DATA EXTRACTS =>

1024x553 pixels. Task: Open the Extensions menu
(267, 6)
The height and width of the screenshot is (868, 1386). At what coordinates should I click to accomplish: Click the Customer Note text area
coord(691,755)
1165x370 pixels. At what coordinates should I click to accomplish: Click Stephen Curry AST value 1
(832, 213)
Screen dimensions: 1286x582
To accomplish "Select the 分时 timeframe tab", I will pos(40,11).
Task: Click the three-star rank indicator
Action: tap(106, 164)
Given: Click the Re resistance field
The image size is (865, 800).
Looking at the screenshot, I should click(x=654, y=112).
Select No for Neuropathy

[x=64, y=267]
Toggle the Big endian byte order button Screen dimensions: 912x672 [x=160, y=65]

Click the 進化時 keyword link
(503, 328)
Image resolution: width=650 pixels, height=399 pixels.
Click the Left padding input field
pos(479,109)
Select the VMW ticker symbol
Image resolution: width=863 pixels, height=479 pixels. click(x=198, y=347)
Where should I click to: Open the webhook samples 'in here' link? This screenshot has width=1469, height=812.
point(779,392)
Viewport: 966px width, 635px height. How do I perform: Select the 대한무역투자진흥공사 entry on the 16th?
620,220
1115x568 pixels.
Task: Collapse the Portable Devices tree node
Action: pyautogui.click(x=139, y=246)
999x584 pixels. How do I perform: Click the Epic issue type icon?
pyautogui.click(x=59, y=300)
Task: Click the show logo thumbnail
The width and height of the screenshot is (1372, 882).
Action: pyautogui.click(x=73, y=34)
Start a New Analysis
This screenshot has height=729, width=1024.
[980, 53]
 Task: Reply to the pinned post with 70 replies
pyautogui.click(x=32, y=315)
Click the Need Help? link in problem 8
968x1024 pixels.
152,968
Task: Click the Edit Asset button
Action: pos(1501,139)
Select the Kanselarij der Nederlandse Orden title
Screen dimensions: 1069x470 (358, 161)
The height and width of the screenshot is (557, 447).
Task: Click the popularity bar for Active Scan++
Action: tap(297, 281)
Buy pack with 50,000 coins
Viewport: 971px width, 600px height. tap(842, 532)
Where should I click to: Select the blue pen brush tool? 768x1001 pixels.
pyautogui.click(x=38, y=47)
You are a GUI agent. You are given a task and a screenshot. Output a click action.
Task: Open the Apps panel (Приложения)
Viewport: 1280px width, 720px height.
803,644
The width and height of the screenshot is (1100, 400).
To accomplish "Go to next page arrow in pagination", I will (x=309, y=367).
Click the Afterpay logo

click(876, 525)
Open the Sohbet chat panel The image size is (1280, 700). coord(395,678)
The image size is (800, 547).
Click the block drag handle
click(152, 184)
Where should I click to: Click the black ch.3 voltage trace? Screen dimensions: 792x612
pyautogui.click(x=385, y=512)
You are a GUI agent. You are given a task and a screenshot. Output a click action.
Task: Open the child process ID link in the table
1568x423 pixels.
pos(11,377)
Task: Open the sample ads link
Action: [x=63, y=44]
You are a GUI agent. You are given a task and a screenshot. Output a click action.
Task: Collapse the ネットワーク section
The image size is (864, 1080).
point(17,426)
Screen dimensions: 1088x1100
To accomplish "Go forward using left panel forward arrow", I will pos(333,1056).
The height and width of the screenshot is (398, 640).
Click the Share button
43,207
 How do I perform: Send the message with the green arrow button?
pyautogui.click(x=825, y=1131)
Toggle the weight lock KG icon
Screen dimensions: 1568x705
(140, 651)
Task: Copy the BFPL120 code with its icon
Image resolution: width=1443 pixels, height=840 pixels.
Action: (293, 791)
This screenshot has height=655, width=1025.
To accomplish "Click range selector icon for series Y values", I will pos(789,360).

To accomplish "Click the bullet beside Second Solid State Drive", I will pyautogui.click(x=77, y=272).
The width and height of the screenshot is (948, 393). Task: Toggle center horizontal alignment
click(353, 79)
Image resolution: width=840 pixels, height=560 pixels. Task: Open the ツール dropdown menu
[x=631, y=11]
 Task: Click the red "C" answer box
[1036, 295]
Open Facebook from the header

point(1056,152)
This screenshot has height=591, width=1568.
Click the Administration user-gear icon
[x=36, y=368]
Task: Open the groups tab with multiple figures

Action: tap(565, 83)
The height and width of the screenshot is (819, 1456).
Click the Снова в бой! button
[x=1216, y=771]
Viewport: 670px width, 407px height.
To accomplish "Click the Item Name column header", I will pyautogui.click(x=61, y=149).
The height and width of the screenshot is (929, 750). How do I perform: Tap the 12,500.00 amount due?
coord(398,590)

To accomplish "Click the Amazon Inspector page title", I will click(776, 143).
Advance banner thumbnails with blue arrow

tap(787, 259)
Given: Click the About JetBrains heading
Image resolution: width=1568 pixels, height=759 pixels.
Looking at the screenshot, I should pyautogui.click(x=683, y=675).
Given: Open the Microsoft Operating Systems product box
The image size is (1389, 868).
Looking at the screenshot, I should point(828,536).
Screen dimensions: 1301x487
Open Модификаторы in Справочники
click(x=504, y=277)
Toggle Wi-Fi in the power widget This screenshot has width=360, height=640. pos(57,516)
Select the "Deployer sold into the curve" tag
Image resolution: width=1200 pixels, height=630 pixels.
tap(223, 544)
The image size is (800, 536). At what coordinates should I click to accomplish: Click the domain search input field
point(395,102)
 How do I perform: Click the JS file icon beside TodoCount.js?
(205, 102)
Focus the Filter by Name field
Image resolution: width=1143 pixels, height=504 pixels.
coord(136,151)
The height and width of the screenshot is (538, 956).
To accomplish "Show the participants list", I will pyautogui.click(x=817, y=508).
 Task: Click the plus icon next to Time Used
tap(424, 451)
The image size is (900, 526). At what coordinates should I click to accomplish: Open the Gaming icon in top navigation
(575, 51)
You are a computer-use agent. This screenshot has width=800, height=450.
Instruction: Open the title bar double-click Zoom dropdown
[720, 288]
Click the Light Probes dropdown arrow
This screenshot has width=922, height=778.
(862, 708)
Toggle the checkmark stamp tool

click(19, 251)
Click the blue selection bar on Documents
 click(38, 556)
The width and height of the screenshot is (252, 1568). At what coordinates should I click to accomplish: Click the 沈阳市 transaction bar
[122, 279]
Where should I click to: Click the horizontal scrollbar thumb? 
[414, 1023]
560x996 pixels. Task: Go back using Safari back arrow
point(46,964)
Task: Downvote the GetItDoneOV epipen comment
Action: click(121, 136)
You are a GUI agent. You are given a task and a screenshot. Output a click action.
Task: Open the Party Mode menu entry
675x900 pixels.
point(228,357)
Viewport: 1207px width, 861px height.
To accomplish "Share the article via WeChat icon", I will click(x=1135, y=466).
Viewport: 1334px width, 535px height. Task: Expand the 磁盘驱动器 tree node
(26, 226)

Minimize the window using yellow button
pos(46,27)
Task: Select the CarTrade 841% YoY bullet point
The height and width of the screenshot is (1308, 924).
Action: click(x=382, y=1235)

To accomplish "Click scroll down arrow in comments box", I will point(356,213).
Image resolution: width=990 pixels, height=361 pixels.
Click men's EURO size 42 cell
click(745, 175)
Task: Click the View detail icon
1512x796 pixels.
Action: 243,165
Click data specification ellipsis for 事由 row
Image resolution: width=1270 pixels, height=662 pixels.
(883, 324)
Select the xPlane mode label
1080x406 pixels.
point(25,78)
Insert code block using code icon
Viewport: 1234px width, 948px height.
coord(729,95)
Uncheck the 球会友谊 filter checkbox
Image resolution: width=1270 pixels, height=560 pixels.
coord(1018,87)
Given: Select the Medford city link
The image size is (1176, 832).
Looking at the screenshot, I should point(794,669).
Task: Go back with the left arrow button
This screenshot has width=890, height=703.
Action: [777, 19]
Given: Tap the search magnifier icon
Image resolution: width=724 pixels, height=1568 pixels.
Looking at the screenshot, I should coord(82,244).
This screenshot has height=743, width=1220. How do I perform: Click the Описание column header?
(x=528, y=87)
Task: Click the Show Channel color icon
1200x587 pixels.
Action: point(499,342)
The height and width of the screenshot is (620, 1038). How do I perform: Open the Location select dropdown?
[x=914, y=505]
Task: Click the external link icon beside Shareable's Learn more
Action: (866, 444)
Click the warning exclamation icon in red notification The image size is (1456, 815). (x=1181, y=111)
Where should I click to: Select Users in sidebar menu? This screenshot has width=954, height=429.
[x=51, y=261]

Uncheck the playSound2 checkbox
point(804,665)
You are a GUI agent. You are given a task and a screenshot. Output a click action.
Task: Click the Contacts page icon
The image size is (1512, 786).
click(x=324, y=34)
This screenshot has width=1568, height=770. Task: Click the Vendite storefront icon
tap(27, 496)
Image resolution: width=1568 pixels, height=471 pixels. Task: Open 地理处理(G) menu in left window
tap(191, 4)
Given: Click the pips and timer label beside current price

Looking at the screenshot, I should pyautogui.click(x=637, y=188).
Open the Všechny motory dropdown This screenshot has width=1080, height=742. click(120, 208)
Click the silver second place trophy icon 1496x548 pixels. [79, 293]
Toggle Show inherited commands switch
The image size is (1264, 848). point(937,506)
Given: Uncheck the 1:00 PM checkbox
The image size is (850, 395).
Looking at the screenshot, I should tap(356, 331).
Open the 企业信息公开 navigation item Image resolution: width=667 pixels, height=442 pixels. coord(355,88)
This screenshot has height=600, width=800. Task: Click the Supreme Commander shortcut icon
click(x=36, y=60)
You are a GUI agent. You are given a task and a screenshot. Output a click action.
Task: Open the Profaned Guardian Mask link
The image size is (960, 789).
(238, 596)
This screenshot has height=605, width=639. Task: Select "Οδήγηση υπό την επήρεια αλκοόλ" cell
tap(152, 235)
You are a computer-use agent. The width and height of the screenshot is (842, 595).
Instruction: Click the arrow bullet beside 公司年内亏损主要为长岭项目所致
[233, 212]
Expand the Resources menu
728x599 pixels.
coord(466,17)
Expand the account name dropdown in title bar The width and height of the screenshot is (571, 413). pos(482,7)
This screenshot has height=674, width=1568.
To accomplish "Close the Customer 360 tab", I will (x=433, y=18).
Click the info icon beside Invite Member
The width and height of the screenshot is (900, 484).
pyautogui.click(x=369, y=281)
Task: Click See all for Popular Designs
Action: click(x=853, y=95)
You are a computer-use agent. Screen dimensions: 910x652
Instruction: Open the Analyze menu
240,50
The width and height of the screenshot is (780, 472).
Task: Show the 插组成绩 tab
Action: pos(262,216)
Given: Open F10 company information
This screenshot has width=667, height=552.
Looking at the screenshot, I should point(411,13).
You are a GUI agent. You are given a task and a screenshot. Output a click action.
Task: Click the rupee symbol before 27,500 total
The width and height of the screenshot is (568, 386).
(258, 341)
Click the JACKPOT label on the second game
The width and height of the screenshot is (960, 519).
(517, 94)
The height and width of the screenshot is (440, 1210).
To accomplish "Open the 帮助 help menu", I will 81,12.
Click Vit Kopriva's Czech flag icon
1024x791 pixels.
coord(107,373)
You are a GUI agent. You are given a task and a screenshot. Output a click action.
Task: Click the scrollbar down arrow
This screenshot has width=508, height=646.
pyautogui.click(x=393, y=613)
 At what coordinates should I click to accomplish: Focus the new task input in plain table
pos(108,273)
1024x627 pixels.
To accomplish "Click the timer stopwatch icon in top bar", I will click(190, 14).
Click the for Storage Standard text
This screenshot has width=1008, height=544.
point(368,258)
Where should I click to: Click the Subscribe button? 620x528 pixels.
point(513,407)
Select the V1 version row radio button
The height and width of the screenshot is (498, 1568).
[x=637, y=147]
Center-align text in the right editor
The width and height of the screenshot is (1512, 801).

WHAT TO WORK ON => Only lines of the data holding the word "computer" go in the answer. Please copy each of them.

RESPONSE AREA =>
You are a computer-use agent. This screenshot has width=800, height=450.
You are a computer-use agent. The width and height of the screenshot is (842, 595).
You are a computer-use agent. Screen dimensions: 910x652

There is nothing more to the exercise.